* _Problem details_: Please repeat the material below word for word, keeping every line in its original order.

* _Input rows_:
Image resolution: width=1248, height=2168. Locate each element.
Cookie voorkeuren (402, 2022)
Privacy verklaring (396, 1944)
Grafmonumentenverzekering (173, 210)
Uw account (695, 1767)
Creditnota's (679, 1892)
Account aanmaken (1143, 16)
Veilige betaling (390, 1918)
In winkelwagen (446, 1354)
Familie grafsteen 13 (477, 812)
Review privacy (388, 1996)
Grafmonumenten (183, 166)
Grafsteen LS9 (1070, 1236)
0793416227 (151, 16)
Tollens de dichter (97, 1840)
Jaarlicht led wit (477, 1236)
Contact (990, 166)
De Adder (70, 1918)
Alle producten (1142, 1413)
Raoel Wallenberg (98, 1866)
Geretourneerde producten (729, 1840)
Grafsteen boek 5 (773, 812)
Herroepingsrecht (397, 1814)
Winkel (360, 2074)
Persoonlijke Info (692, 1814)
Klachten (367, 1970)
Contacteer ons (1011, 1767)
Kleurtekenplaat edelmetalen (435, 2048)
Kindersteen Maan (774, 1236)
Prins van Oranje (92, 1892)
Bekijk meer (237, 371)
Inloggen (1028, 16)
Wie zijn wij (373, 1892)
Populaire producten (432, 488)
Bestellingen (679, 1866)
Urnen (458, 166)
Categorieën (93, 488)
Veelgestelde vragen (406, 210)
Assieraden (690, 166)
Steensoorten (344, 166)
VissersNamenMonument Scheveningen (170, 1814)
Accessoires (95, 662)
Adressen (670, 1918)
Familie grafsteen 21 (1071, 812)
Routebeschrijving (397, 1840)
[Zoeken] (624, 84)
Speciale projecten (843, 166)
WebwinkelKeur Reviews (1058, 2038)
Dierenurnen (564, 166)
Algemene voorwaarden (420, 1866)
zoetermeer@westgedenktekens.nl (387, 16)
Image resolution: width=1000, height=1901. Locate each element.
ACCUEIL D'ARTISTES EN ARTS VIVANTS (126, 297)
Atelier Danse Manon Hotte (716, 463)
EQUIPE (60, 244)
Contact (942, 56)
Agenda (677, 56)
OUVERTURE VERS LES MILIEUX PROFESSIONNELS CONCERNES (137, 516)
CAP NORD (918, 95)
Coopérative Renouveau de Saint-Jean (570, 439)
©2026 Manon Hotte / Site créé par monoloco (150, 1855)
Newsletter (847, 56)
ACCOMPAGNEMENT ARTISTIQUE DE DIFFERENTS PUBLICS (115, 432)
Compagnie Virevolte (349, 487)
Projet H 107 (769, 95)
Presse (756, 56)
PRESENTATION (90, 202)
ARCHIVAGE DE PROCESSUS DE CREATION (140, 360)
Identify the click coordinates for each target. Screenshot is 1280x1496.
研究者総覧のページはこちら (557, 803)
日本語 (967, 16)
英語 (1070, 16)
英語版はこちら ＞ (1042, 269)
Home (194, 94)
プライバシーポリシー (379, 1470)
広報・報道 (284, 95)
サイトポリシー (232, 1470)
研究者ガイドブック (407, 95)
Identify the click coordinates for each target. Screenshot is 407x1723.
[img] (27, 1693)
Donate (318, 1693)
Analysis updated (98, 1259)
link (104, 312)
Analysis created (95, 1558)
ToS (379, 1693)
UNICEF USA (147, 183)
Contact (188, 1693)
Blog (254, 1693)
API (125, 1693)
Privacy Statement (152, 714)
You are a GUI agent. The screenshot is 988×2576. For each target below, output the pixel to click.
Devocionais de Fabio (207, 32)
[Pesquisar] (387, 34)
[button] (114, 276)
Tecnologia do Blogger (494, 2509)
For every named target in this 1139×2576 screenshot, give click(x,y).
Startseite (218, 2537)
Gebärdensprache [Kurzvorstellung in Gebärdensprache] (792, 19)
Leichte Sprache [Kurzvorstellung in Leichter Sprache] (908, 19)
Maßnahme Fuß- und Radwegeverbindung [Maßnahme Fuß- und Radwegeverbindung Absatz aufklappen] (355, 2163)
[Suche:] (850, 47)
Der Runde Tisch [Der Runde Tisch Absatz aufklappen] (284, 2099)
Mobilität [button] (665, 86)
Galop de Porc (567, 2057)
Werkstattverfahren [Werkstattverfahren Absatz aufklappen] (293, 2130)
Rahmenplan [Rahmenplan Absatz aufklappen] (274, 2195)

* _Result for this task_:
Image resolution: width=1248, height=2168. Locate each element.
Cookie voorkeuren (402, 2022)
Privacy verklaring (396, 1944)
Grafmonumentenverzekering (173, 210)
Uw account (695, 1767)
Creditnota's (679, 1892)
Account aanmaken (1143, 16)
Veilige betaling (390, 1918)
In winkelwagen (446, 1354)
Familie grafsteen 13 (477, 812)
Review privacy (388, 1996)
Grafmonumenten (183, 166)
Grafsteen LS9 (1070, 1236)
0793416227 (151, 16)
Tollens de dichter (97, 1840)
Jaarlicht led wit (477, 1236)
Contact (990, 166)
De Adder (70, 1918)
Alle producten (1142, 1413)
Raoel Wallenberg (98, 1866)
Geretourneerde producten (729, 1840)
Grafsteen boek 5 (773, 812)
Herroepingsrecht (397, 1814)
Winkel (360, 2074)
Persoonlijke Info (692, 1814)
Klachten (367, 1970)
Contacteer ons (1011, 1767)
Kleurtekenplaat edelmetalen (435, 2048)
Kindersteen Maan (774, 1236)
Prins van Oranje (92, 1892)
Bekijk meer (237, 371)
Inloggen (1028, 16)
Wie zijn wij (373, 1892)
Populaire producten (432, 488)
Bestellingen (679, 1866)
Urnen (458, 166)
Categorieën (93, 488)
Veelgestelde vragen (406, 210)
Assieraden (690, 166)
Steensoorten (344, 166)
VissersNamenMonument Scheveningen (170, 1814)
Accessoires (95, 662)
Adressen (670, 1918)
Familie grafsteen 21 (1071, 812)
Routebeschrijving (397, 1840)
[Zoeken] (624, 84)
Speciale projecten (843, 166)
WebwinkelKeur Reviews (1058, 2038)
Dierenurnen (564, 166)
Algemene voorwaarden (420, 1866)
zoetermeer@westgedenktekens.nl (387, 16)
Image resolution: width=1000, height=1901. Locate each element.
ACCUEIL D'ARTISTES EN ARTS VIVANTS (126, 297)
Atelier Danse Manon Hotte (716, 463)
EQUIPE (60, 244)
Contact (942, 56)
Agenda (677, 56)
OUVERTURE VERS LES MILIEUX PROFESSIONNELS CONCERNES (137, 516)
CAP NORD (918, 95)
Coopérative Renouveau de Saint-Jean (570, 439)
©2026 Manon Hotte / Site créé par monoloco (150, 1855)
Newsletter (847, 56)
ACCOMPAGNEMENT ARTISTIQUE DE DIFFERENTS PUBLICS (115, 432)
Compagnie Virevolte (349, 487)
Projet H 107 (769, 95)
Presse (756, 56)
PRESENTATION (90, 202)
ARCHIVAGE DE PROCESSUS DE CREATION (140, 360)
Identify the click coordinates for each target. Screenshot is 1280x1496.
研究者総覧のページはこちら (557, 803)
日本語 (967, 16)
英語 (1070, 16)
英語版はこちら ＞ (1042, 269)
Home (194, 94)
プライバシーポリシー (379, 1470)
広報・報道 (284, 95)
サイトポリシー (232, 1470)
研究者ガイドブック (407, 95)
Identify the click coordinates for each target. Screenshot is 407x1723.
[img] (27, 1693)
Donate (318, 1693)
Analysis updated (98, 1259)
link (104, 312)
Analysis created (95, 1558)
ToS (379, 1693)
UNICEF USA (147, 183)
Contact (188, 1693)
Blog (254, 1693)
API (125, 1693)
Privacy Statement (152, 714)
You are a GUI agent. The screenshot is 988×2576. For each target below, output the pixel to click.
Devocionais de Fabio (207, 32)
[Pesquisar] (387, 34)
[button] (114, 276)
Tecnologia do Blogger (494, 2509)
For every named target in this 1139×2576 screenshot, give click(x,y).
Startseite (218, 2537)
Gebärdensprache [Kurzvorstellung in Gebärdensprache] (792, 19)
Leichte Sprache [Kurzvorstellung in Leichter Sprache] (908, 19)
Maßnahme Fuß- und Radwegeverbindung [Maßnahme Fuß- und Radwegeverbindung Absatz aufklappen] (355, 2163)
[Suche:] (850, 47)
Der Runde Tisch [Der Runde Tisch Absatz aufklappen] (284, 2099)
Mobilität [button] (665, 86)
Galop de Porc (567, 2057)
Werkstattverfahren [Werkstattverfahren Absatz aufklappen] (293, 2130)
Rahmenplan [Rahmenplan Absatz aufklappen] (274, 2195)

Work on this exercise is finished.